ASKO - How to choose between a top loader vs front loader

How to choose between a top loader vs front loader

One of the key choices when it comes to choosing a new washing machine is whether to go for a top or front-loading machine.

Design wise, front loading machines offer more flexibility – you can wall mount a dryer directly on top, or they can be placed under a benchtop leaving a handy spot to fold laundry, store detergents and other laundry staples. Top loaders, however, require a lid’s worth of clearance space above them, meaning you lose valuable room in your laundry.  While top loaders do hold slightly more washing per load, the real deciding factor will come down to efficiency and cost – so here’s the breakdown.

Which machine is quicker?

While most models will have a quick wash option, top loaders will do an equivalent cycle in less time. This is due to the washing being constantly immersed in the water, unlike in a front loader. That said, this can result in more lint being generated due to the friction of fabrics during the cycle.

Which is more energy efficient?

Front loaders have the edge in this department  – and they also use less detergent. Why? Front loaders have a horizontal drum which uses gravity to tumble your washing. Unfortunately, this does mean you can’t add to your load mid cycle. If you’re a fan of cold water washes however, top loaders have an advantage here – though it is negligible.

What’s cheaper?

When it comes to ticket price, top loaders are generally cheaper. However, front loaders are cheaper from an energy and water consumption standpoint and most consumers will make back the difference inside a year.

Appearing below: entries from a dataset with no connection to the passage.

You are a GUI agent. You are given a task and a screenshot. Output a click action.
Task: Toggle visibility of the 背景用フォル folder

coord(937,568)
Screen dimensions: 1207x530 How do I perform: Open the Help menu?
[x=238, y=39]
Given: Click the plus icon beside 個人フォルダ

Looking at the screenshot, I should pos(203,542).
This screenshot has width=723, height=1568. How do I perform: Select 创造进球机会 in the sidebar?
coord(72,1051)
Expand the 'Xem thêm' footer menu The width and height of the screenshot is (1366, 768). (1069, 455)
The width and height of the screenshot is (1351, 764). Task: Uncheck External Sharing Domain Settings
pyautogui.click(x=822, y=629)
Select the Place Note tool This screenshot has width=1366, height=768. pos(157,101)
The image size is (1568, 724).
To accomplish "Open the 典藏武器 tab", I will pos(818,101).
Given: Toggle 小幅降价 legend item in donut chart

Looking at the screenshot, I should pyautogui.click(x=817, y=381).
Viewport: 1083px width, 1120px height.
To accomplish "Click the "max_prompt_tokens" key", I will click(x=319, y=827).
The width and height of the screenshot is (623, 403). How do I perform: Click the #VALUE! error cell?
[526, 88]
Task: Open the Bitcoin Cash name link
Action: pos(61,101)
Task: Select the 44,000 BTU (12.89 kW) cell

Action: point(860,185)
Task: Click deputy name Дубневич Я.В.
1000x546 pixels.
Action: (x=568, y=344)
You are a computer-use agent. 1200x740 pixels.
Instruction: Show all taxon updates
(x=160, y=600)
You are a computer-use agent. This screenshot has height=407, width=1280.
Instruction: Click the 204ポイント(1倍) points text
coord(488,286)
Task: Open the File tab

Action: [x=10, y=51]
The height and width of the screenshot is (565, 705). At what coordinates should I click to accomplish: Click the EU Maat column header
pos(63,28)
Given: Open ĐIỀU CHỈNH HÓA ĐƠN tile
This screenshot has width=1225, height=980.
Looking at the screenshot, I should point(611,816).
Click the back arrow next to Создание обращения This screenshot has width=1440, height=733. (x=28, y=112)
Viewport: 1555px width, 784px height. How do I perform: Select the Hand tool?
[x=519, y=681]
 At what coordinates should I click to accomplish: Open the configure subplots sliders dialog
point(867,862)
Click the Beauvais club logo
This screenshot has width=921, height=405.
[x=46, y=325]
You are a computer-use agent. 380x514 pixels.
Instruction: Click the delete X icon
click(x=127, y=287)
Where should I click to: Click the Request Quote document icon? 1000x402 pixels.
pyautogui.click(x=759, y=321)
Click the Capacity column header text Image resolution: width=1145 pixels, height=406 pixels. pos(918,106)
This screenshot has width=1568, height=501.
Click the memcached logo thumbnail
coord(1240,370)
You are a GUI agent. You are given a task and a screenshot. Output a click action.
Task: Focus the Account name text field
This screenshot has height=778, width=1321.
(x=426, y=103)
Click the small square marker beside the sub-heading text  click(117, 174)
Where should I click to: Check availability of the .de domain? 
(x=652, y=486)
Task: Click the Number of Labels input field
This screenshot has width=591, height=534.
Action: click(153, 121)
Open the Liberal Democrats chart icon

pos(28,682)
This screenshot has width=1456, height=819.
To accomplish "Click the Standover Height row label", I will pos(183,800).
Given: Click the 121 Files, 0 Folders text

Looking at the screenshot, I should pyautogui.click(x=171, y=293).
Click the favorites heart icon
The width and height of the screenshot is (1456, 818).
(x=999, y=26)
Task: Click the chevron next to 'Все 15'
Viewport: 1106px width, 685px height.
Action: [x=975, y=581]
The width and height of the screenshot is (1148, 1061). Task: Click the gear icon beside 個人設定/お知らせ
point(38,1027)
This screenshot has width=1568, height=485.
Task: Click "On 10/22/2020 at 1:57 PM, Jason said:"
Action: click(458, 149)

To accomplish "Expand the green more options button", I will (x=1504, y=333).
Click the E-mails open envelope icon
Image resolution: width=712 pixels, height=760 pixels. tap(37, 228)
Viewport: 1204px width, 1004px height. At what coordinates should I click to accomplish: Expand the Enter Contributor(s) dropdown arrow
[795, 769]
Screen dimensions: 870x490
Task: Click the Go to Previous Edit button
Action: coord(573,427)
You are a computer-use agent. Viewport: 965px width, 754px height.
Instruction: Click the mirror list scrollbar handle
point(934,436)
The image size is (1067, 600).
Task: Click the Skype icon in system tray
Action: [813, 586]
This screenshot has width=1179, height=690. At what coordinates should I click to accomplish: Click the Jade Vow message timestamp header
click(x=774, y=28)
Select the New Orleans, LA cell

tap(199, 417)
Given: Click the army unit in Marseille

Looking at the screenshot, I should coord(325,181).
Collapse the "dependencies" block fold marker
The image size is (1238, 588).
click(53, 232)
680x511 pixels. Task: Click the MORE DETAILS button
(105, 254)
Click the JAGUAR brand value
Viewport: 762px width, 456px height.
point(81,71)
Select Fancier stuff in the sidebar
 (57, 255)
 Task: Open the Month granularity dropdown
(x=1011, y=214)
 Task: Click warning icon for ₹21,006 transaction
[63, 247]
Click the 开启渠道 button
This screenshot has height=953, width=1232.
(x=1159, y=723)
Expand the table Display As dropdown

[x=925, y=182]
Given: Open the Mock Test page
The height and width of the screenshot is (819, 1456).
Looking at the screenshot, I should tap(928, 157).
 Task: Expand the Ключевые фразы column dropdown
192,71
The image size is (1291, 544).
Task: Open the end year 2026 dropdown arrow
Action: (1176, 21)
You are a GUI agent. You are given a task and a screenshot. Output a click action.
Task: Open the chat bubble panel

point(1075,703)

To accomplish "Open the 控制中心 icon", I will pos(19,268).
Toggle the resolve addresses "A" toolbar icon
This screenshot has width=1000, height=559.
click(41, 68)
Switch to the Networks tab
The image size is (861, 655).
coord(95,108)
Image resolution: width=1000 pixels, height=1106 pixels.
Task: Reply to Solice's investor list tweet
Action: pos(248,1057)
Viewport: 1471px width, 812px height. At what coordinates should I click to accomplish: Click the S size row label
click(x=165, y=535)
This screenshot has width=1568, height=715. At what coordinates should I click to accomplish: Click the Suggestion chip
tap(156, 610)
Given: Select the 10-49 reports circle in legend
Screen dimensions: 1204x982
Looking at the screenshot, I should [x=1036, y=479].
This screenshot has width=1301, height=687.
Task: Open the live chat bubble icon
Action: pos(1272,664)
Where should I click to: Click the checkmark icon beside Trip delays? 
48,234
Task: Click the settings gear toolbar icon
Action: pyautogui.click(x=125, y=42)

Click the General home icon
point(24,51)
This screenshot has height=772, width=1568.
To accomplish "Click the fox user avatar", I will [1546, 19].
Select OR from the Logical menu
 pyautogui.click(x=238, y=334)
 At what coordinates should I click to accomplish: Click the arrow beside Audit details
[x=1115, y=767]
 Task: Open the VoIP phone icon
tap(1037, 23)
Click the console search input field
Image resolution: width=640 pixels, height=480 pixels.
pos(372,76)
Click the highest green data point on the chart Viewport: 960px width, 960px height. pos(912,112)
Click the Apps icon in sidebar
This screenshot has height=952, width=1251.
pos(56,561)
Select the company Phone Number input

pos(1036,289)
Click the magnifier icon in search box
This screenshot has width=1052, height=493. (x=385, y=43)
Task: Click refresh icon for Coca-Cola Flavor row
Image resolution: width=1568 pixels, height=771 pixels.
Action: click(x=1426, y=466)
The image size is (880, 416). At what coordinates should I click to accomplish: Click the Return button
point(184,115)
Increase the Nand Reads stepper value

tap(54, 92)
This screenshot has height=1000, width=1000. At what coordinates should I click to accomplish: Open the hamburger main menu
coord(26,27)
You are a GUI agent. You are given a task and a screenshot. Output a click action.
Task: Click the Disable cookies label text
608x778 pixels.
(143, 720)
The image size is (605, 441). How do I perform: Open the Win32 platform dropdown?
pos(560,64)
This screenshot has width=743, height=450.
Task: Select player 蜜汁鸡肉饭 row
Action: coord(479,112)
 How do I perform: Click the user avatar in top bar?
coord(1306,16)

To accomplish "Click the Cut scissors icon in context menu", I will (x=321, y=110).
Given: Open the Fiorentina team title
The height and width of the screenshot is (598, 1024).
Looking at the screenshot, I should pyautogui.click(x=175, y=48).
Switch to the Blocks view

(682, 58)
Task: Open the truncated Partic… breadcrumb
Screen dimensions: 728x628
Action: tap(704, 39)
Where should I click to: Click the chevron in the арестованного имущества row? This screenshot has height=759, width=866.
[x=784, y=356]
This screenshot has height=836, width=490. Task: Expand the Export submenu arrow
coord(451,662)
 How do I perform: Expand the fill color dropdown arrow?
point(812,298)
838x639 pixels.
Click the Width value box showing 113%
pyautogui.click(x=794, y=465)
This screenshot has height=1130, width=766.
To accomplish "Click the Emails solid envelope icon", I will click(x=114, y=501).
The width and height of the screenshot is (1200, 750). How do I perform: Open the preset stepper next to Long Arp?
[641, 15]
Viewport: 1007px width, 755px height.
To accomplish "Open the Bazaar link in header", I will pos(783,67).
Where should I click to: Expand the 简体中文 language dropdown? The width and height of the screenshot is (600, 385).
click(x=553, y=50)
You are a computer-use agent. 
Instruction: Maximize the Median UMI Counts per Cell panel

The deciding factor here will be how often you use your machine – if you’re constantly pushing through a load of washing, you’ll quickly pay off the more expensive front loader, but if your washing machine is in action a couple of times a week at best, you may find the upfront costs not worth it.

As a rough guide, here are the approximate costings of running a top or front-loading machine – on cold and warm washes.

Source: South Australian Government – you can access figures for various machine sizes here.

In short, if you run 10small (5kg) cold loads of washing through per week, it’ll cost you around $20.80 per year in a top loader, and $26.00 in a front loader. But if you’re a warm washer, you’re looking at $384.80 pa for a top loader, and $192.40pa for a front loader. That’s a lot of savings over the average lifespan of a washing machine – and many of us are washing a lot more than 10 small loads per week!

In terms of water costs (and being an eco-conscious consumer), the front loader is the clear winner, using almost half the amount of water on an equivalent sized load, across most machine capacities. 

Quality counts

The ticket price on a washing machine is often a big part of the decision making process, but given a high quality machine can last years longer. With less maintenance and repair costs and more efficiency factors designed in, it’s worth comparing the energy and water costs. When you factor in more time before replacement is required, longer warranties and lower operating costs (as well as less wear and tear on your clothing), you’re likely to find that higher up front cost are quickly absorbed by lower usage costs.